Short problem:
Rewrite the rows from the first one through the line that contains "(x=216, y=12)", including that line, with "blue" switched to "gray" and nothing else changed. Leave out the pictures.

▽

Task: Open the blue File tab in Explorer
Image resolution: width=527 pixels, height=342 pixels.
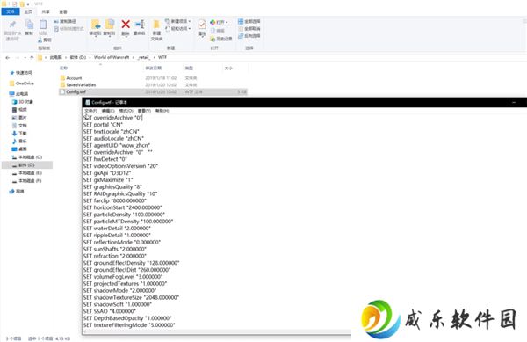Action: tap(11, 11)

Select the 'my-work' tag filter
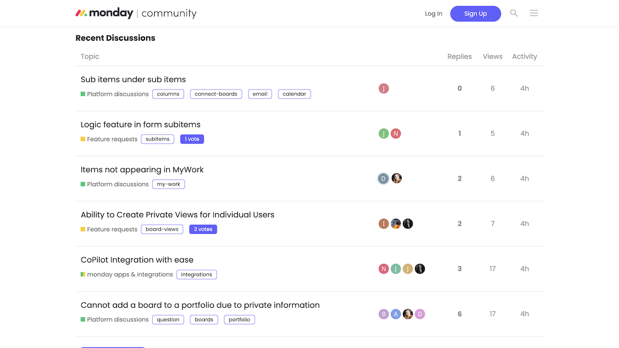168,184
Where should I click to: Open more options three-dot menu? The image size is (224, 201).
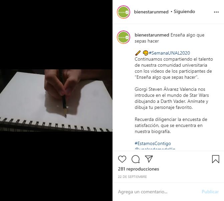(x=216, y=12)
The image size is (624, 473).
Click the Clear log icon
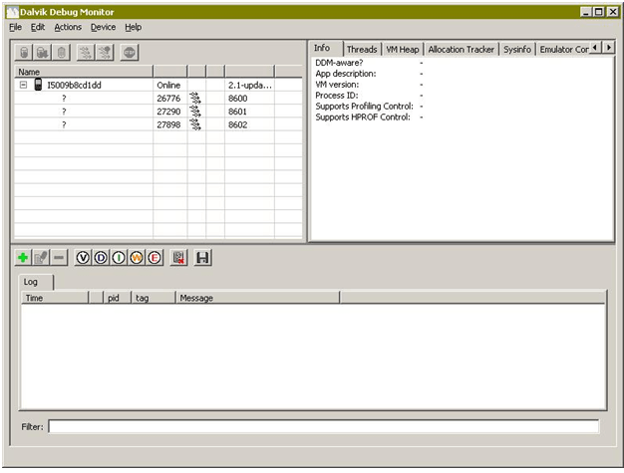pyautogui.click(x=178, y=258)
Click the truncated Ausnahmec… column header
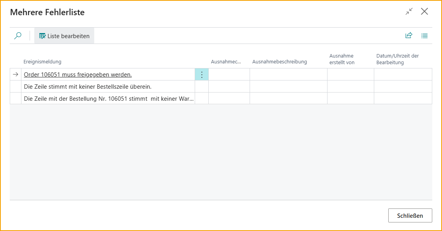This screenshot has height=231, width=442. tap(226, 62)
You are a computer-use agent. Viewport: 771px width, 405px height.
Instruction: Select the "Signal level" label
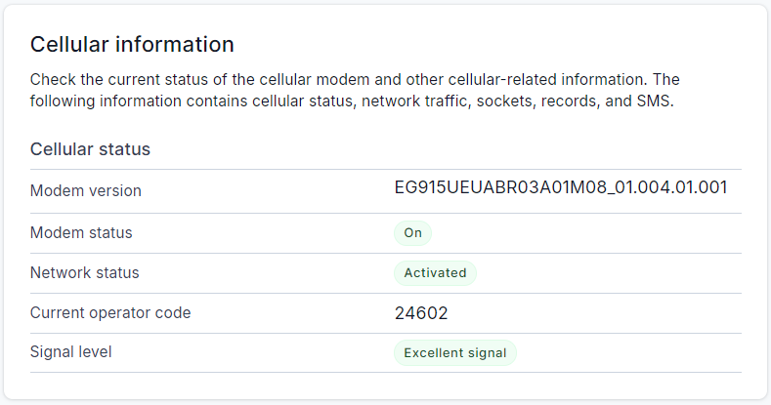(71, 351)
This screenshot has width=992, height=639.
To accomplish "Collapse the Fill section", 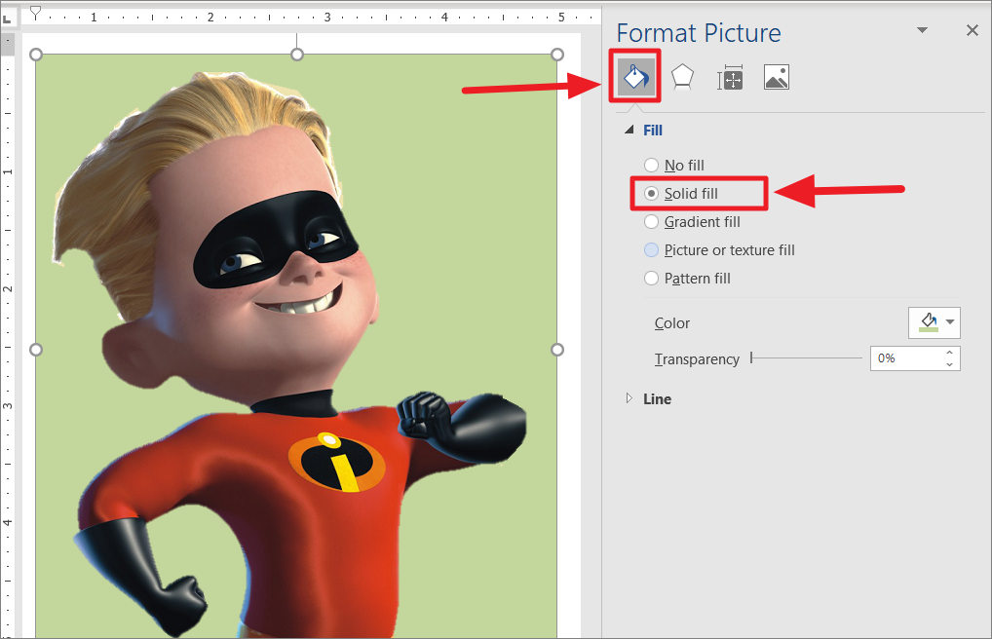I will pyautogui.click(x=630, y=130).
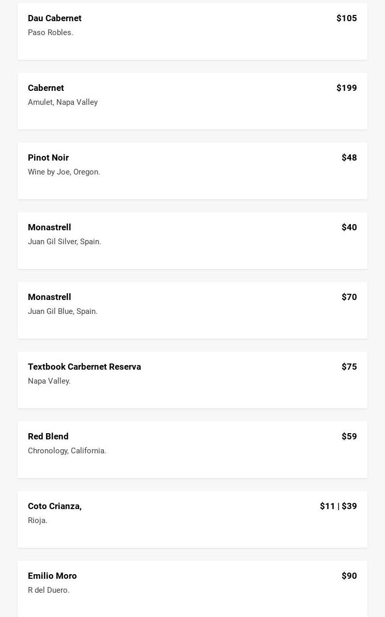Select the Emilio Moro title
Viewport: 385px width, 617px height.
[52, 576]
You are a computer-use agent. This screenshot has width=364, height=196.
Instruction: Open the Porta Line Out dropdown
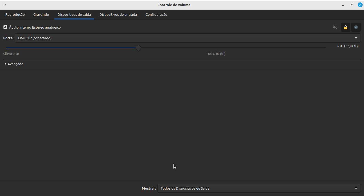[x=188, y=38]
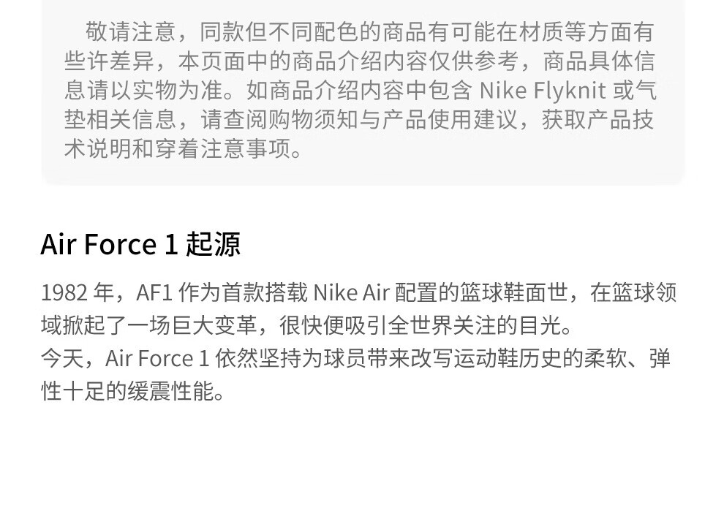Click "Air Force 1" in the "今天" sentence
This screenshot has width=724, height=516.
pos(157,359)
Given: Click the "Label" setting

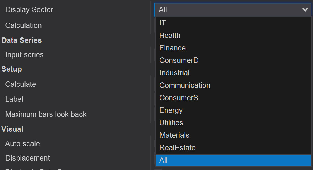Looking at the screenshot, I should (x=14, y=99).
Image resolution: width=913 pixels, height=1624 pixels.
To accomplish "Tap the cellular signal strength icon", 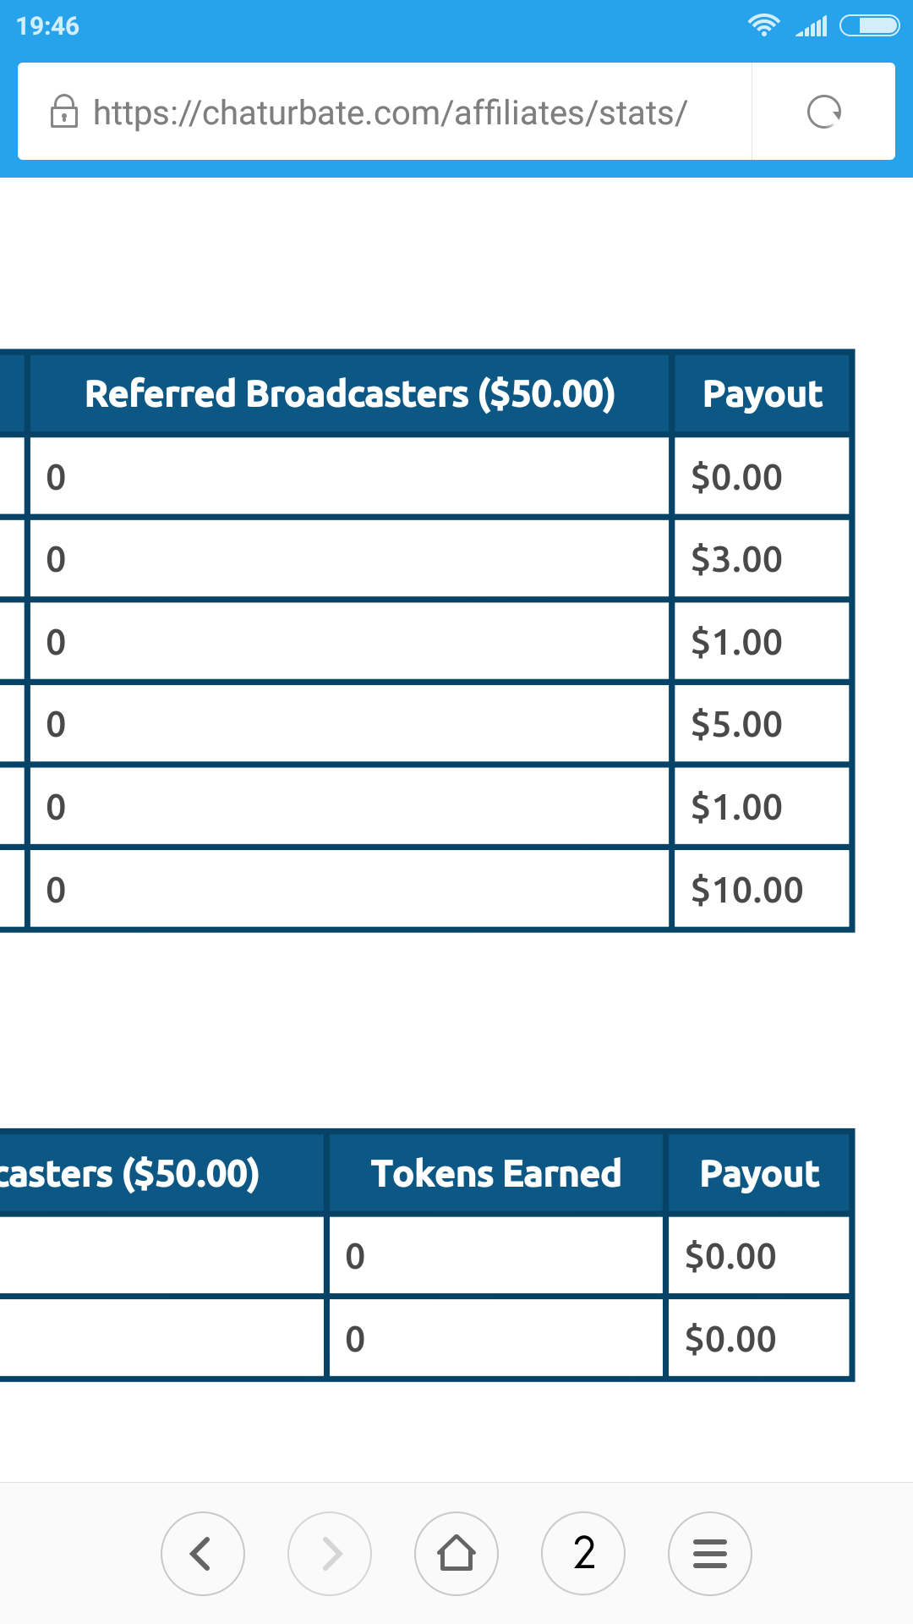I will 812,27.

△

The reply:
Task: Open the gray File tab in Explorer
Image resolution: width=527 pixels, height=342 pixels.
Action: tap(11, 11)

Select the 'my-work' tag filter
168,184
Where should I click to: Open more options three-dot menu? The image size is (224, 201).
(x=216, y=12)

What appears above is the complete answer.